They were adoring a giant teapot. They believed their founder was the incarnation of all deities.Armed with bulldozers, police and Imam razed the buildings of this sect. They had many proselytes even among Muslims.
Kuala Lumpur (AsiaNews/Scmp) - Worshipping a giant teapot and claiming to be god in the unforgiving heartland of fundamentalist Islam is like waving a red banner at a bull. For nearly 25 years, Ariffin Mohammed, 65, a Muslim Malay better known as Ayah Pin or Father Pin, has been harassed, arrested and even jailed to force him to recant his 'Sky Kingdom' faith and return to the true path of Sunni Islam.
He refused and finally, on Sunday, matters came to a head. Islamic clerics and police marched into the commune in Batu 13 village, in peninsular Malaysia's eastern Terengganu state, accompanied by bulldozers, arrested followers and tore down buildings, bringing down the curtain on a sometimes laughable but still unique interfaith commune.
"He had to be stopped," said Abdul Hamid Othman, head of Islamic affairs in Prime Minister Abdullah Badawi's office. "He violated the sanctity of Islam and his teachings were a threat to national security." But human rights activists condemned the action as a serious violation of fundamental liberty.
"They are innocent people who have been brutally attacked and traumatised," said Elizabeth Wong, secretary-general of the Malaysian Human Rights Association. "They have not broken any laws."
Started in the mid-1980s, the commune existed outside the national radar for many years until in 1998, when followers added the now famous Disney-like theme park structures - umbrella-shaped buildings, ornamental fishing boats, Greco-Roman pillars and the centrepiece of it all - a huge teapot and an equally large blue vase.
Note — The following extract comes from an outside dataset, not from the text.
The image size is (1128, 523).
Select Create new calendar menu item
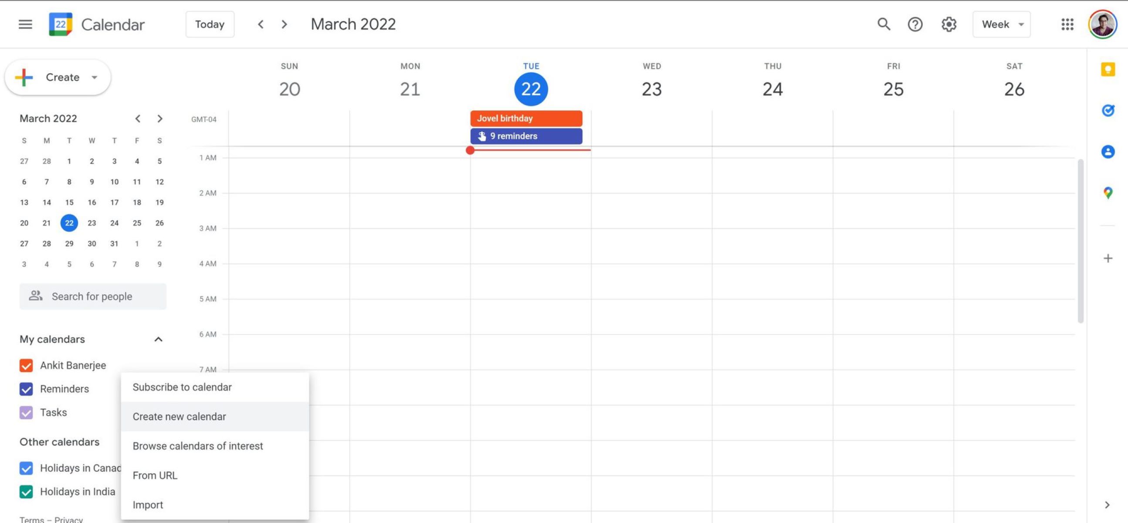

Despite the incongruity, or because of it, Mr Ayah began to win many followers - among villagers, educated urbanites put off by the rat race and even foreigners.
The teapot - symbolising the pouring of peace and blessing from heaven on humanity - became the symbol of the cult.
"I died when I was 10 years old and was reborn 40 days later. Since then I have died and been reborn 17 times," Mr Ayah says. "All things belong to me ... I am Ayah, I am the father, and I am the god." An illiterate former farm hand, Mr Ayah says he has visions in his dreams.
"He is the reincarnation of all the gods - Shiva, Buddha, Christ and the Prophet Mohammed," said James Lee, a disciple. The cult has no moral or religious strictures and all religions are acceptable because "all prayers end up with Ayah the god".
Official attitude hardened in mid-June amid widespread international media publicity and the realisation that Mr Ayah was winning over Muslims. First the cult was branded deviant. Then the local authorities ordered Mr Ayah to take down the structures. He refused. On July 2, the police raided the commune and arrested more than 50 followers. Sixteen days later a mob attacked the commune and set fire to some of the structures. On Thursday, 50 more followers were arrested. Then on Sunday came the bulldozer raid by police and Muslim clerics.
Nothing now stands of the once thriving commune of about 1,000 followers. The faithful are scattered across the country, many in hiding. Mr Ayah has disappeared, abandoning his four wives and 22 children. His Muslim followers are awaiting trial in Islamic courts while non-Muslims were set free.